> Aim of the exercise
Copy each line below that has "indicator".

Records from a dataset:
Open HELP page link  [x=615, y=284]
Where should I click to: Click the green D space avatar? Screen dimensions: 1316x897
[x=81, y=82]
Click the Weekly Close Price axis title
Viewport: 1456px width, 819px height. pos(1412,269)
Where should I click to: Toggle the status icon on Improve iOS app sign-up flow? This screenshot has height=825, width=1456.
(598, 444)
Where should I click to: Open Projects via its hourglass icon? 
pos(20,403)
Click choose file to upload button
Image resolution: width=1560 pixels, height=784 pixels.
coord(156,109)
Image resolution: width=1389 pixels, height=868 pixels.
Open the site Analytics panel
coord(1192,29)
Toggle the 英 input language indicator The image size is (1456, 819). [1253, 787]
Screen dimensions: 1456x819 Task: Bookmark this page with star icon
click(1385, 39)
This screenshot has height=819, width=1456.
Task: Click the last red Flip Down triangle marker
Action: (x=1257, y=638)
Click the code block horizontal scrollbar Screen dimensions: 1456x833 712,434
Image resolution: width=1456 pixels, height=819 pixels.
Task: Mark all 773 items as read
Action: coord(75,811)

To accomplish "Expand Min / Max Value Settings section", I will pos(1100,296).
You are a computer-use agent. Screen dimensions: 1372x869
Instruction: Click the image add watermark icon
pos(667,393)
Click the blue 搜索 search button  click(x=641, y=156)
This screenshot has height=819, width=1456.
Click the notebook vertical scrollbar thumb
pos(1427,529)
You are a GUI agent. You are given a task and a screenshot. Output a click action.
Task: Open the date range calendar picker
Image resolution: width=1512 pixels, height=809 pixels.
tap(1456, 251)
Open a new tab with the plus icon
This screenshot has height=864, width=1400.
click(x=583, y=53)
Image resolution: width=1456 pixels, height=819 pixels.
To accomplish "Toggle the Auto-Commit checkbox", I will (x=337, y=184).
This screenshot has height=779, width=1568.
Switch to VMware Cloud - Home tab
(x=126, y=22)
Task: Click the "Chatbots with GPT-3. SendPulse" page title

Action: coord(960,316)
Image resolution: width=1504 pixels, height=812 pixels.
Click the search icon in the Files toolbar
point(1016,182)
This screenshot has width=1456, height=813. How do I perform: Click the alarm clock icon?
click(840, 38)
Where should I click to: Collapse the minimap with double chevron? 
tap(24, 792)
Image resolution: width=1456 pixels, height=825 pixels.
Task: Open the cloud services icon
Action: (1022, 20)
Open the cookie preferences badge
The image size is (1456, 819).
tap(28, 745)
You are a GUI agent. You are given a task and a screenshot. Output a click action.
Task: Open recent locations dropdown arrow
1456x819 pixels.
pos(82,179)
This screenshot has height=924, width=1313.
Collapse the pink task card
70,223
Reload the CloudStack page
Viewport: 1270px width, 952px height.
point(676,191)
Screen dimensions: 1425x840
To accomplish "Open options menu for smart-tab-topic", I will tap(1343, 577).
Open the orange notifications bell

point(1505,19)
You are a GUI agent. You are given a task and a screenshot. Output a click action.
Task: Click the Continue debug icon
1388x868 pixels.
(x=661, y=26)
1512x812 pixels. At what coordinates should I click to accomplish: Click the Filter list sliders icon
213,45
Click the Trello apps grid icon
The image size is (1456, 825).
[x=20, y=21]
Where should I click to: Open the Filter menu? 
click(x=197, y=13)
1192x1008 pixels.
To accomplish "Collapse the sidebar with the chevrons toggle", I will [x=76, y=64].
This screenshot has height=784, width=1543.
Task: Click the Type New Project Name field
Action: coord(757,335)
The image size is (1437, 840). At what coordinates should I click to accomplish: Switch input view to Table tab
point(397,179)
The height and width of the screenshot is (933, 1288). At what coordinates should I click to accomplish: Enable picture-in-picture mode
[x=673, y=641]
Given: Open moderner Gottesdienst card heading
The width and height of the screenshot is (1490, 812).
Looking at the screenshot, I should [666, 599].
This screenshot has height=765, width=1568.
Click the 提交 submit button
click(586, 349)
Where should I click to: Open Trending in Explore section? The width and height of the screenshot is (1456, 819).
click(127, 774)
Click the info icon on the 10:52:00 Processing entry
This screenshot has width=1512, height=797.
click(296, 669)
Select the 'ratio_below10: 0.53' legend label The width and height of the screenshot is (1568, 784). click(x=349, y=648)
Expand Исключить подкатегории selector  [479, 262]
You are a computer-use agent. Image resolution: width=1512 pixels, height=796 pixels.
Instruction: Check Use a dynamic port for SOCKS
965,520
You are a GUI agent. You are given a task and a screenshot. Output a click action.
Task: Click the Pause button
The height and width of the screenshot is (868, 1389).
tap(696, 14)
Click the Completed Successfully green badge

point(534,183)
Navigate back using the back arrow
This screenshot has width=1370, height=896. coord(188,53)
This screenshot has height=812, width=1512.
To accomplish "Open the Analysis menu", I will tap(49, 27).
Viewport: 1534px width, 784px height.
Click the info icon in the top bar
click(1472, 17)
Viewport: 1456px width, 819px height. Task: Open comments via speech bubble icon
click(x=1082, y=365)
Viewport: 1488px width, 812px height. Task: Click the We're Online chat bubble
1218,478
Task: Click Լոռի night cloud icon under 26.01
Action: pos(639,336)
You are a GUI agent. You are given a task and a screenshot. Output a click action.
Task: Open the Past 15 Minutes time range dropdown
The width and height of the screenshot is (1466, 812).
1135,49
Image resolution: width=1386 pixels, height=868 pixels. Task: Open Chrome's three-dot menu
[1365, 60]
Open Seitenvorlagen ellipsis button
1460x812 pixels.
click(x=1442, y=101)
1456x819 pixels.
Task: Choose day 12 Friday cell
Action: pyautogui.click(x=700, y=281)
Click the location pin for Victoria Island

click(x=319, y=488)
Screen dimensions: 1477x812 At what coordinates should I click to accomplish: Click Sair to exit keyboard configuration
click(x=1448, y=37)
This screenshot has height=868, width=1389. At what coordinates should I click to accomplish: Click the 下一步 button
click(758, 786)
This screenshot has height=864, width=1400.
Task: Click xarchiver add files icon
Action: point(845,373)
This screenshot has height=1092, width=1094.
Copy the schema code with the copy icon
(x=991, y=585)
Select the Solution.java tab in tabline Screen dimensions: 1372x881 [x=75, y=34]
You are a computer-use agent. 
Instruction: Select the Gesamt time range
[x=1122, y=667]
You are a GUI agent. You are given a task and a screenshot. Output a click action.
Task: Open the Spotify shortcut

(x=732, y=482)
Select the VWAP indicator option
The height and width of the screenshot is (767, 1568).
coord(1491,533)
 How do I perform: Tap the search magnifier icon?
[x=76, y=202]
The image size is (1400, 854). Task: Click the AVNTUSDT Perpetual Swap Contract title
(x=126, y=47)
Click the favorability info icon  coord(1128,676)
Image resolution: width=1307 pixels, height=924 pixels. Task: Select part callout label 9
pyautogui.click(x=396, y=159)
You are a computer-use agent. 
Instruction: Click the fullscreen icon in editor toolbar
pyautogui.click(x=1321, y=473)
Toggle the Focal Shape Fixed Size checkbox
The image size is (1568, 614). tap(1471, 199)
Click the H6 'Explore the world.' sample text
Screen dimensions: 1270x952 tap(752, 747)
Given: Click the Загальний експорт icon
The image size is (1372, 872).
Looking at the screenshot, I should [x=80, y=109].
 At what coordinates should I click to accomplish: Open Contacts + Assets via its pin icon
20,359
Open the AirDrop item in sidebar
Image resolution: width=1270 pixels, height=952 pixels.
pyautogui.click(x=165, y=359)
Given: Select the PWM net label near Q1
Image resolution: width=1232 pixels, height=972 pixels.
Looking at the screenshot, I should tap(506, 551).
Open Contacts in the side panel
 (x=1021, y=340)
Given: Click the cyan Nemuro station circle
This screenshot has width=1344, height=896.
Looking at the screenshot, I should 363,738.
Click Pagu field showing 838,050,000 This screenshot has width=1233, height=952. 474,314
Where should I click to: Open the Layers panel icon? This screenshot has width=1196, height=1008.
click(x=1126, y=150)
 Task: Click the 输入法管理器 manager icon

> Solution to this task
Toggle the 英 input language indicator The image size is (1456, 819). [1253, 787]
Select the VWAP indicator option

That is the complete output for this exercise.